Transformational Technologies 5 Taming Seasickness


I get queasy at sea, and throw up from time to time. Terrie, my wife, and Pippin, our daughter, get really seasick. Paul, our son, is almost immune, although there has been the odd occasion when all four of us have been hanging over the rail, throwing up together. It’s not the best family bonding experience.

In our early cruising days, Scopoline patches were readily available, and very effective. However, we rarely used them because they made us feel ‘spacey’, and I found it hard to read a chart (the symbols would tend to jump around). Scopolomine did, however, keep Terrie operative on a rough 5-day passage across the Gulf of Mexico, during which I got her pregnant (that patch must have been doing a pretty good job). Shortly thereafter it was reported that Scopolomine could cause birth defects. It disappeared from the marketplace (for seasickness) until its reemergence a year or so ago in a modified form.

I spent the months of Terrie’s pregnancy privately worrying about the baby she was carrying. It was a long and arduous delivery. When Pippin finally started to emerge, I couldn’t sort one body part out from another. I can still remember the immense sense of relief when it became clear all her fingers and toes were intact and everything was in order. We’ve never taken Scopolomine again.

#### Data for review:
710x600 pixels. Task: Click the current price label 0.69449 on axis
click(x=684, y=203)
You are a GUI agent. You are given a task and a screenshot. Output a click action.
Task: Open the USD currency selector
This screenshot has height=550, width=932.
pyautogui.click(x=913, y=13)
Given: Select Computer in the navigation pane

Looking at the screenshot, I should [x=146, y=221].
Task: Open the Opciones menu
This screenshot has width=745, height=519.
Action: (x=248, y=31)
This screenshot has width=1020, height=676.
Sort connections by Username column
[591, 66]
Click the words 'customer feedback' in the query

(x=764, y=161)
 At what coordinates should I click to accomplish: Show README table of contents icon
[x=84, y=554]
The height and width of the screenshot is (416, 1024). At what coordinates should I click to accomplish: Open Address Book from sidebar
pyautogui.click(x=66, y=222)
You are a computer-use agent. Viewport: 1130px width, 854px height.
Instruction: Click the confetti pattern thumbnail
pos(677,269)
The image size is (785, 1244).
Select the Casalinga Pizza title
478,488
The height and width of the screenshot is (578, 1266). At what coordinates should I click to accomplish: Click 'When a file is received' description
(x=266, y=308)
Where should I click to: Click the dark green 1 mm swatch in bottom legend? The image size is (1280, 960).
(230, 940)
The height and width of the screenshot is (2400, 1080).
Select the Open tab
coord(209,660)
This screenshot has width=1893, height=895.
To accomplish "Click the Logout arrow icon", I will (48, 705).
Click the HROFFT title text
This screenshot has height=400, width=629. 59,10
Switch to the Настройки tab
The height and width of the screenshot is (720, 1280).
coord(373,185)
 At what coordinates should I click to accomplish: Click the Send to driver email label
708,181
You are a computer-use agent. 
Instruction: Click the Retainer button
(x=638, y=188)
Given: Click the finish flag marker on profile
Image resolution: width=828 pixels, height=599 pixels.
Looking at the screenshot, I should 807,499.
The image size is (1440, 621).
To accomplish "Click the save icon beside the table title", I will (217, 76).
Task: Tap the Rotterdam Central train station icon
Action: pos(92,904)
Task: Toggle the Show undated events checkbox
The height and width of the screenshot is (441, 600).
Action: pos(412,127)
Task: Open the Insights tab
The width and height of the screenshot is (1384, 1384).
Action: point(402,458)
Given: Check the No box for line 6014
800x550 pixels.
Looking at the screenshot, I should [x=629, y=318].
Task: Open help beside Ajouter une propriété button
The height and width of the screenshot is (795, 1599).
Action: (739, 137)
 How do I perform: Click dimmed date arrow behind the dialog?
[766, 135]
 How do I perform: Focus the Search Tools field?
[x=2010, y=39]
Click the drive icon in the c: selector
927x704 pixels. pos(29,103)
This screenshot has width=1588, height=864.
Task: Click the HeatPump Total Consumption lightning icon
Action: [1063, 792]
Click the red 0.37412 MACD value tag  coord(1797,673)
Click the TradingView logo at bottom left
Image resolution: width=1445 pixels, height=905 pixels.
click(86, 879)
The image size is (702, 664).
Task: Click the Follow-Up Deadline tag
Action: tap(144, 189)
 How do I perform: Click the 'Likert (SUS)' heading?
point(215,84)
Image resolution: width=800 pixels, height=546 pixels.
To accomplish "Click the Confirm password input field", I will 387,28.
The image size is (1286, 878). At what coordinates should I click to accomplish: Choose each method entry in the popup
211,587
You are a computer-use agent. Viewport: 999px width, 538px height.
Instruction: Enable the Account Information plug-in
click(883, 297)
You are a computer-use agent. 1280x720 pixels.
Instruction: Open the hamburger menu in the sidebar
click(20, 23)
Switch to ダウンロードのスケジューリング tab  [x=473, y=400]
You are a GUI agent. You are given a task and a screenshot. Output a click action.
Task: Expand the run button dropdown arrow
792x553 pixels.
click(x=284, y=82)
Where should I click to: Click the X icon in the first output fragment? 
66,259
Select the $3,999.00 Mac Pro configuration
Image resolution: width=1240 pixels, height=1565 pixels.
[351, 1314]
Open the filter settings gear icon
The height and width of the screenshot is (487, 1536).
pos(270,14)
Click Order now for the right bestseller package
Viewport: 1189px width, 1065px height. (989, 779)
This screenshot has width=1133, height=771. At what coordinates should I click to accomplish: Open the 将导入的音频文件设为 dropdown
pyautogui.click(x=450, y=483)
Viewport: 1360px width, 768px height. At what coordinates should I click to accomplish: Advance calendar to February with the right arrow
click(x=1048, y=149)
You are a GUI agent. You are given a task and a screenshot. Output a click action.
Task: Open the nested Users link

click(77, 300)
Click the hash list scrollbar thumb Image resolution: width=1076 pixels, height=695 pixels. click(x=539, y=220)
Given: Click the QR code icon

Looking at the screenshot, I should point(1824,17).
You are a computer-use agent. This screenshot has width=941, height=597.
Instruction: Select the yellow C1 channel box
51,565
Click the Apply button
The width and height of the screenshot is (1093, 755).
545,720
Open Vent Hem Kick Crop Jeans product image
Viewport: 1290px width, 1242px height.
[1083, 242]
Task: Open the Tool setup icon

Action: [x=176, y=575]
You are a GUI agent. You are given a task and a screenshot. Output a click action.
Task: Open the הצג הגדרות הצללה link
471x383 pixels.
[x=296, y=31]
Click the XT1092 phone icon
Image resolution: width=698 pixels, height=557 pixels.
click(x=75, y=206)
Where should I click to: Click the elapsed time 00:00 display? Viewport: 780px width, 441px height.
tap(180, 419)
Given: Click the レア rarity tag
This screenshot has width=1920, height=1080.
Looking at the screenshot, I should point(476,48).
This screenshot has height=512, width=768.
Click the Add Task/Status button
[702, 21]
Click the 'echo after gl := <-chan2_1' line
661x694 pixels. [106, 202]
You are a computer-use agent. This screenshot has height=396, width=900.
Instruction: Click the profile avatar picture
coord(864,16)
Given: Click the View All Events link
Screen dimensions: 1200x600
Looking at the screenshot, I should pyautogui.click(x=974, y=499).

#### Exercises to complete:
A. Print the passage from the seasickness piece word for word, starting with "I get queasy" and going on through "family bonding experience.".
B. Carry on the seasickness piece from its final sentence.

#### Responses per task:
A.
I get queasy at sea, and throw up from time to time. Terrie, my wife, and Pippin, our daughter, get really seasick. Paul, our son, is almost immune, although there has been the odd occasion when all four of us have been hanging over the rail, throwing up together. It’s not the best family bonding experience.

B.
We took Pippin cruising just after her first birthday. Contrary to what was written in books at that time, babies get seasick. When we went ashore, Pippin would engage in a sit down strike rather than get back in the dinghy to go out to the boat. One of the first things she learned to say was a chant repeated over and over: “No boat, walk on the beach. No boat, walk on the beach…”. 

We ended that cruise with a slow, calm passage from Haiti up the Bahamas Channel to Key West. At one point Pippin called out:  “Mummy, I feel sick”.  Her throat and stomach were moving in little spasms.  Oh no, we thought, how can this be in such easy conditions.  “Mummy”, she said “I’m farting in my throat”.  She had the hiccups. 

Subsequently we tried all kinds of seasick remedies, including acu-pressure bands (elasticized wrist bands with an embedded plastic knob that applies pressure to a nerve in the wrist) and ginger in different forms. Nothing really worked, other than a mixture of promethazine and ephedrine (developed by NASA for space sickness) which has significant side effects. Of the over-the-counter medicines, like so many other sailors we have found Stugeron to be the most helpful (not available in the USA).

Seasickness has put a permanent damper on our cruising, to the point that we get the passages out of the way as fast as possible, and then island hop. This is one of the reasons we like the Caribbean so much – once you get there, it is just a short sail from one lovely anchorage or island to another. I have always wanted to sail the Pacific, but until recently had given up on this goal because of the long passages.

This past year we moved a long way towards solving the seasickness problem. The miracle cure is a wrist band that administers a tiny electric shock to that same nerve we were trying to hit with the acu-pressure bands.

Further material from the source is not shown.